He said that was despite doubts of running trains from a number of colleagues in the group. “The right thing was to stop movements of the trains and send out an inspection team.”

“There is no teamwork at Botswana Railways hence we experience such things, when in doubt they could have questioned my opinion. If I had the authority, I would have stopped the train. I was not comfortable running the trains under such conditions,” Makhokhoba told the commission. He added that danger was even detectable from the headquarters garage as it was flooded, and the rail line was washed away. “Trains were not allowed into the workshop on that day, but the lines outside were cleared,” he noted that was an indicator prompting thorough inspection of lines.  His colleague, Reginald Ditlogolo, an equally senior traffic control officer was blatant in his statement of blame against BR senior management. He submitted that the accident was avoidable had the leaders been decisive.

The senior traffic officer indicated that safety was compromised with an obsolete control system that fettered communication and sometimes left decision-making to the engine man.

“Things have been falling apart, the control system has collapsed. Our system can’t detect wash away or rail deferments. We rely on the engine man and the public. We make judgment from a distance,” he said.

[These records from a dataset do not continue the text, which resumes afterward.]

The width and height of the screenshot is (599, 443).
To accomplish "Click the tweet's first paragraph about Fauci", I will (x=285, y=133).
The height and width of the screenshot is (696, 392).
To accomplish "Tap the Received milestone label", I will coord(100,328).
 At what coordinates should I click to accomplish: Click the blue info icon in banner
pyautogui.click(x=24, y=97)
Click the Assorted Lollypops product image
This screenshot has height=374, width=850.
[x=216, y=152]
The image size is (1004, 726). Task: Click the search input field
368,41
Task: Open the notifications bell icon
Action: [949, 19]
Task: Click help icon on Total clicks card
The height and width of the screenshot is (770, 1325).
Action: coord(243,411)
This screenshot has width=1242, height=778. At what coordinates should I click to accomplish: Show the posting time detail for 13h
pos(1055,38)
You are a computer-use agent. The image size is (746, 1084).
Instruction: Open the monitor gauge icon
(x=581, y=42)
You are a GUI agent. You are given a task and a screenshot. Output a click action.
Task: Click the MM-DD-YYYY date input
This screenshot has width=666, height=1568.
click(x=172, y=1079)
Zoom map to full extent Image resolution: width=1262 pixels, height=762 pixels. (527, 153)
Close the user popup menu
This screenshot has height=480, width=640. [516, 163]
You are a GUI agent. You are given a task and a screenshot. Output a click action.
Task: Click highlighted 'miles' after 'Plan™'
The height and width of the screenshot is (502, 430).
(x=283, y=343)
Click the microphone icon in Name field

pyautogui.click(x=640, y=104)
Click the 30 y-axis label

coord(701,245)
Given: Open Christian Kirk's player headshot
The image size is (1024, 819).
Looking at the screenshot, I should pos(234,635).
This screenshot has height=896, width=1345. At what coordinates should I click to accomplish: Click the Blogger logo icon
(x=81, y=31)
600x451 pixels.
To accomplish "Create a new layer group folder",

He added that they detected the potential danger but as the control officers they have no authority in halting the trains. “We get instructions from the engineers, when they say lines are clear and the train operations should run then we dispatch the trains.”  Traffic controller, Booker Mareko shared Ditlogolo’s sentiments. He said the accident could have been avoided if pertinent precautionary measures were taken.  He said in similar situations in the past, track masters used rail trolleys to inspect hotspots in similar situations. “Now we drive in the fire lines, and it is difficult to pick defaults on the rail.”

The other issue that was a hot potato in the inquiry is the number of people who were riding in the locomotive. The expert had cleared that only two people are allowed in the cab but it appeared with BR the numbers are not restricted.

At the time of the accident, there were four people in the cab. It is not yet clear who authorised the other two members of BR into the cab but it appeared with BR the numbers are not restricted.